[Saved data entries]
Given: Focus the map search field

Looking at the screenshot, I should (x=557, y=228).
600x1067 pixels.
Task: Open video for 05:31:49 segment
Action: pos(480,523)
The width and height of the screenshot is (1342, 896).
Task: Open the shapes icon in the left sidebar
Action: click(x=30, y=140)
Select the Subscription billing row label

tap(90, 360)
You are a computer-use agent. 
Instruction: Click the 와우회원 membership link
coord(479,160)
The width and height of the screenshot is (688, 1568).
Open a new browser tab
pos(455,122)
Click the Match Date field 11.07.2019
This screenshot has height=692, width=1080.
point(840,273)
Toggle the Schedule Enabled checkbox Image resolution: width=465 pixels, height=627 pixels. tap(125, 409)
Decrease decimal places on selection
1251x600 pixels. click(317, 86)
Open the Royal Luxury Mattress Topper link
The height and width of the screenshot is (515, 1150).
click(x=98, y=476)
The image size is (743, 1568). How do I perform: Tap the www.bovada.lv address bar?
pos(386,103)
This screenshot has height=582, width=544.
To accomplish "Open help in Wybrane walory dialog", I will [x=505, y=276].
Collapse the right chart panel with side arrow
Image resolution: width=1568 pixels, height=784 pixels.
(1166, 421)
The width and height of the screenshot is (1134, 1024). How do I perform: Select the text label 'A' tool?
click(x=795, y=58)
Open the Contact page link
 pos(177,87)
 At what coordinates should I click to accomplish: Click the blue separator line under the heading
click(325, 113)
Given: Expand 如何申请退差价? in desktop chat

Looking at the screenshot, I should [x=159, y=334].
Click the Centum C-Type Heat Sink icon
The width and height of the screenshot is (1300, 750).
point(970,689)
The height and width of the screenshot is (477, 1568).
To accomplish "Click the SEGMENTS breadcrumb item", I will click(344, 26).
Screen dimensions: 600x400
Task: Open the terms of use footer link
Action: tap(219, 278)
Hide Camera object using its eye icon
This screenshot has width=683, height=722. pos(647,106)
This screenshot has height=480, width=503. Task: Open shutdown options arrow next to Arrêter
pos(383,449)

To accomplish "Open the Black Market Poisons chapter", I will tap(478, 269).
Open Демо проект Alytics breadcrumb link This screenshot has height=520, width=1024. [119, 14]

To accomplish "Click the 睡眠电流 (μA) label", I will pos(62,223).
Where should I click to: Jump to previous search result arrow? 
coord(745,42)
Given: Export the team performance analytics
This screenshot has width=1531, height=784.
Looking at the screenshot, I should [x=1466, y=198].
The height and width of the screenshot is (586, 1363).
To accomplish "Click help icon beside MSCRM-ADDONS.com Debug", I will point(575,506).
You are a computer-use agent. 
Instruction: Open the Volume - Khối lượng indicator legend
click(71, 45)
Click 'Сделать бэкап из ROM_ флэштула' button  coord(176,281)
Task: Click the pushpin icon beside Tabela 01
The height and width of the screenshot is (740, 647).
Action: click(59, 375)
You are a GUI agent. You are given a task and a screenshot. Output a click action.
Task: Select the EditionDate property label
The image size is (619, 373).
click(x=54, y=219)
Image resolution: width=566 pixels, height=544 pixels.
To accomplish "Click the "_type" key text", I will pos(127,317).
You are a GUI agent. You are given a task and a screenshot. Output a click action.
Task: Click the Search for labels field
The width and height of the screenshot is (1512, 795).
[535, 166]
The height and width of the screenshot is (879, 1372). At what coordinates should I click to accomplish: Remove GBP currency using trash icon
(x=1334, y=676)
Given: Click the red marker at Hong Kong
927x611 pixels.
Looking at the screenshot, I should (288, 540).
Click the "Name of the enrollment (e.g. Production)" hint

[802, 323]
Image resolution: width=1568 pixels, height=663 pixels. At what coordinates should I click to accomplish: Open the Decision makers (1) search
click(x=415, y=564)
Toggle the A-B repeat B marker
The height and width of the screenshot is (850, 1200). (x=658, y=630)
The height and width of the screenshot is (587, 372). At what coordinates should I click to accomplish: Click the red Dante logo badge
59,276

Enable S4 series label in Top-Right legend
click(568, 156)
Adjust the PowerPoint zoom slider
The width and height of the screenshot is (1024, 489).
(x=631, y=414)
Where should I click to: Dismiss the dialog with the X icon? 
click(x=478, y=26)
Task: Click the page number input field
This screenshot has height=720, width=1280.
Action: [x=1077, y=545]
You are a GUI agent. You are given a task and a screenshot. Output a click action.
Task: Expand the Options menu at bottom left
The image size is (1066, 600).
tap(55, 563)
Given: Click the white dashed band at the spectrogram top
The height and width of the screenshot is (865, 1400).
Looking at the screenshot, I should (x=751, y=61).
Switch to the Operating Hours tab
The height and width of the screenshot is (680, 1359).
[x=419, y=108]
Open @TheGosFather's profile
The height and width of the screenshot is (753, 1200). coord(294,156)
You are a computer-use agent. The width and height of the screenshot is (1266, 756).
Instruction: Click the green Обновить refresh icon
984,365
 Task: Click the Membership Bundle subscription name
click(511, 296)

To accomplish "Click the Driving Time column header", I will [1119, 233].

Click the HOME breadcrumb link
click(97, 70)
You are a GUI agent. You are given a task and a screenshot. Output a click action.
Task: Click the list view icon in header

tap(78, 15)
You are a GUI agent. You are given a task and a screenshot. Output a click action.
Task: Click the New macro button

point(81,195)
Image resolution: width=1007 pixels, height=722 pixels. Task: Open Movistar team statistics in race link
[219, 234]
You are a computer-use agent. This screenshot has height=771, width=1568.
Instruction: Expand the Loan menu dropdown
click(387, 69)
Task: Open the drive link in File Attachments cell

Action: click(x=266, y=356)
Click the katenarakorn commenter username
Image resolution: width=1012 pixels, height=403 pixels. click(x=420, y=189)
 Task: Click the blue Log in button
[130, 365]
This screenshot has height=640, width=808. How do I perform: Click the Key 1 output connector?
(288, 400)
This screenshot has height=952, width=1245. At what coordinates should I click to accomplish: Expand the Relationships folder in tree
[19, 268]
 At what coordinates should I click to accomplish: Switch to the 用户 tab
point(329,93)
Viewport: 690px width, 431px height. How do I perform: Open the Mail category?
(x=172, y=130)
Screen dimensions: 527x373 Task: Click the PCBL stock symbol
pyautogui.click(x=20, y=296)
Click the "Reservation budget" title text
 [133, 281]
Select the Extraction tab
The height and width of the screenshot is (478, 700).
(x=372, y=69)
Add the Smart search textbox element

__Work request__. An identical copy of the entries above is the expected result.

__Response__.
Given: Focus the map search field

Looking at the screenshot, I should (x=557, y=228).
600x1067 pixels.
Task: Open video for 05:31:49 segment
Action: pos(480,523)
The width and height of the screenshot is (1342, 896).
Task: Open the shapes icon in the left sidebar
Action: click(x=30, y=140)
Select the Subscription billing row label

tap(90, 360)
You are a computer-use agent. 
Instruction: Click the 와우회원 membership link
coord(479,160)
The width and height of the screenshot is (688, 1568).
Open a new browser tab
pos(455,122)
Click the Match Date field 11.07.2019
This screenshot has height=692, width=1080.
point(840,273)
Toggle the Schedule Enabled checkbox Image resolution: width=465 pixels, height=627 pixels. tap(125, 409)
Decrease decimal places on selection
1251x600 pixels. click(317, 86)
Open the Royal Luxury Mattress Topper link
The height and width of the screenshot is (515, 1150).
click(x=98, y=476)
The image size is (743, 1568). How do I perform: Tap the www.bovada.lv address bar?
pos(386,103)
This screenshot has height=582, width=544.
To accomplish "Open help in Wybrane walory dialog", I will [x=505, y=276].
Collapse the right chart panel with side arrow
Image resolution: width=1568 pixels, height=784 pixels.
(1166, 421)
The width and height of the screenshot is (1134, 1024). How do I perform: Select the text label 'A' tool?
click(x=795, y=58)
Open the Contact page link
 pos(177,87)
 At what coordinates should I click to accomplish: Click the blue separator line under the heading
click(325, 113)
Given: Expand 如何申请退差价? in desktop chat

Looking at the screenshot, I should [x=159, y=334].
Click the Centum C-Type Heat Sink icon
The width and height of the screenshot is (1300, 750).
point(970,689)
The height and width of the screenshot is (477, 1568).
To accomplish "Click the SEGMENTS breadcrumb item", I will click(344, 26).
Screen dimensions: 600x400
Task: Open the terms of use footer link
Action: tap(219, 278)
Hide Camera object using its eye icon
This screenshot has width=683, height=722. pos(647,106)
This screenshot has height=480, width=503. Task: Open shutdown options arrow next to Arrêter
pos(383,449)

To accomplish "Open the Black Market Poisons chapter", I will tap(478, 269).
Open Демо проект Alytics breadcrumb link This screenshot has height=520, width=1024. [119, 14]

To accomplish "Click the 睡眠电流 (μA) label", I will pos(62,223).
Where should I click to: Jump to previous search result arrow? 
coord(745,42)
Given: Export the team performance analytics
This screenshot has width=1531, height=784.
Looking at the screenshot, I should [x=1466, y=198].
The height and width of the screenshot is (586, 1363).
To accomplish "Click help icon beside MSCRM-ADDONS.com Debug", I will point(575,506).
You are a computer-use agent. 
Instruction: Open the Volume - Khối lượng indicator legend
click(71, 45)
Click 'Сделать бэкап из ROM_ флэштула' button  coord(176,281)
Task: Click the pushpin icon beside Tabela 01
The height and width of the screenshot is (740, 647).
Action: click(59, 375)
You are a GUI agent. You are given a task and a screenshot. Output a click action.
Task: Select the EditionDate property label
The image size is (619, 373).
click(x=54, y=219)
Image resolution: width=566 pixels, height=544 pixels.
To accomplish "Click the "_type" key text", I will pos(127,317).
You are a GUI agent. You are given a task and a screenshot. Output a click action.
Task: Click the Search for labels field
The width and height of the screenshot is (1512, 795).
[535, 166]
The height and width of the screenshot is (879, 1372). At what coordinates should I click to accomplish: Remove GBP currency using trash icon
(x=1334, y=676)
Given: Click the red marker at Hong Kong
927x611 pixels.
Looking at the screenshot, I should (288, 540).
Click the "Name of the enrollment (e.g. Production)" hint

[802, 323]
Image resolution: width=1568 pixels, height=663 pixels. At what coordinates should I click to accomplish: Open the Decision makers (1) search
click(x=415, y=564)
Toggle the A-B repeat B marker
The height and width of the screenshot is (850, 1200). (x=658, y=630)
The height and width of the screenshot is (587, 372). At what coordinates should I click to accomplish: Click the red Dante logo badge
59,276

Enable S4 series label in Top-Right legend
click(568, 156)
Adjust the PowerPoint zoom slider
The width and height of the screenshot is (1024, 489).
(x=631, y=414)
Where should I click to: Dismiss the dialog with the X icon? 
click(x=478, y=26)
Task: Click the page number input field
This screenshot has height=720, width=1280.
Action: [x=1077, y=545]
You are a GUI agent. You are given a task and a screenshot. Output a click action.
Task: Expand the Options menu at bottom left
The image size is (1066, 600).
tap(55, 563)
Given: Click the white dashed band at the spectrogram top
The height and width of the screenshot is (865, 1400).
Looking at the screenshot, I should (x=751, y=61).
Switch to the Operating Hours tab
The height and width of the screenshot is (680, 1359).
[x=419, y=108]
Open @TheGosFather's profile
The height and width of the screenshot is (753, 1200). coord(294,156)
You are a computer-use agent. The width and height of the screenshot is (1266, 756).
Instruction: Click the green Обновить refresh icon
984,365
 Task: Click the Membership Bundle subscription name
click(511, 296)

To accomplish "Click the Driving Time column header", I will [1119, 233].

Click the HOME breadcrumb link
click(97, 70)
You are a GUI agent. You are given a task and a screenshot. Output a click action.
Task: Click the list view icon in header

tap(78, 15)
You are a GUI agent. You are given a task and a screenshot. Output a click action.
Task: Click the New macro button

point(81,195)
Image resolution: width=1007 pixels, height=722 pixels. Task: Open Movistar team statistics in race link
[219, 234]
You are a computer-use agent. This screenshot has height=771, width=1568.
Instruction: Expand the Loan menu dropdown
click(387, 69)
Task: Open the drive link in File Attachments cell

Action: click(x=266, y=356)
Click the katenarakorn commenter username
Image resolution: width=1012 pixels, height=403 pixels. click(x=420, y=189)
 Task: Click the blue Log in button
[130, 365]
This screenshot has height=640, width=808. How do I perform: Click the Key 1 output connector?
(288, 400)
This screenshot has height=952, width=1245. At what coordinates should I click to accomplish: Expand the Relationships folder in tree
[19, 268]
 At what coordinates should I click to accomplish: Switch to the 用户 tab
point(329,93)
Viewport: 690px width, 431px height. How do I perform: Open the Mail category?
(x=172, y=130)
Screen dimensions: 527x373 Task: Click the PCBL stock symbol
pyautogui.click(x=20, y=296)
Click the "Reservation budget" title text
 [133, 281]
Select the Extraction tab
The height and width of the screenshot is (478, 700).
(x=372, y=69)
Add the Smart search textbox element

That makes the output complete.